Germany has joined Brazil in attempting to close its digital borders in response to NSA spying.
The revelations that American intelligence eavesdropped on German Chancellor Andrea Merkel‘s cell phone, spied from the American Embassy in Berlin, and used backdoors to tap Yahoo and Google, have triggered uncomfortable memories about Germany’s recent past– especially the stultifying effect of Nazi and Stasi (East German) security organizations on the country’s development.
Now a consortium of German telephony and email providers are uniting to make the case for retaining user data within its borders.

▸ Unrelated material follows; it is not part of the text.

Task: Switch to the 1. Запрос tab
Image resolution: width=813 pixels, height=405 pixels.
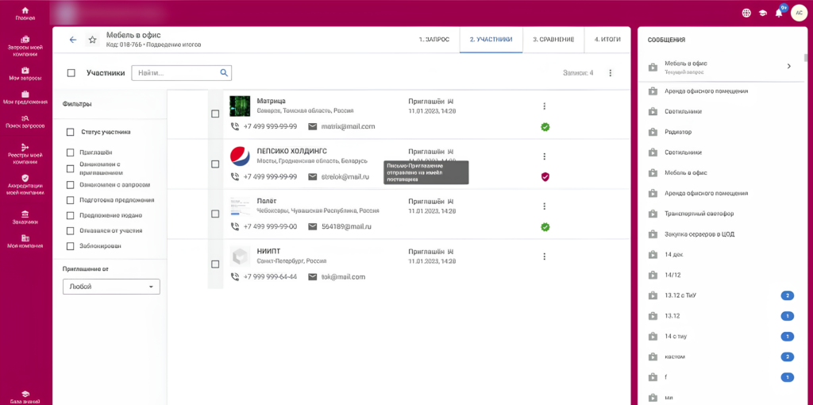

“Germans tend to be very sensitive to the use of their data, I think due to German history. Germans get taught at school to be cautious of a super-powerful state,” Jan Oetjen, chief executive of GMX, one of the country’s top email providers, told the Washington Post.
This new German corporate data alliance has published two proposals, one for email and another for phone, which direct a rerouting of information paths. In order to draw down a German website into a browser, or to send an email to another user in-country, a German user should not, they maintain, be sent through an American Internet node, or use an American service to do so.
Should these proposals be instituted, becoming either law or simply operating procedure for online companies within the country, it would still leave two problems unsolved.
For one, some of the most popular websites in existence, like Facebook and Google, are American and are accessed through American servers. For another, it’s unlikely the NSA will elect to stop spying on German targets based on an industry agreement to which it is not a party.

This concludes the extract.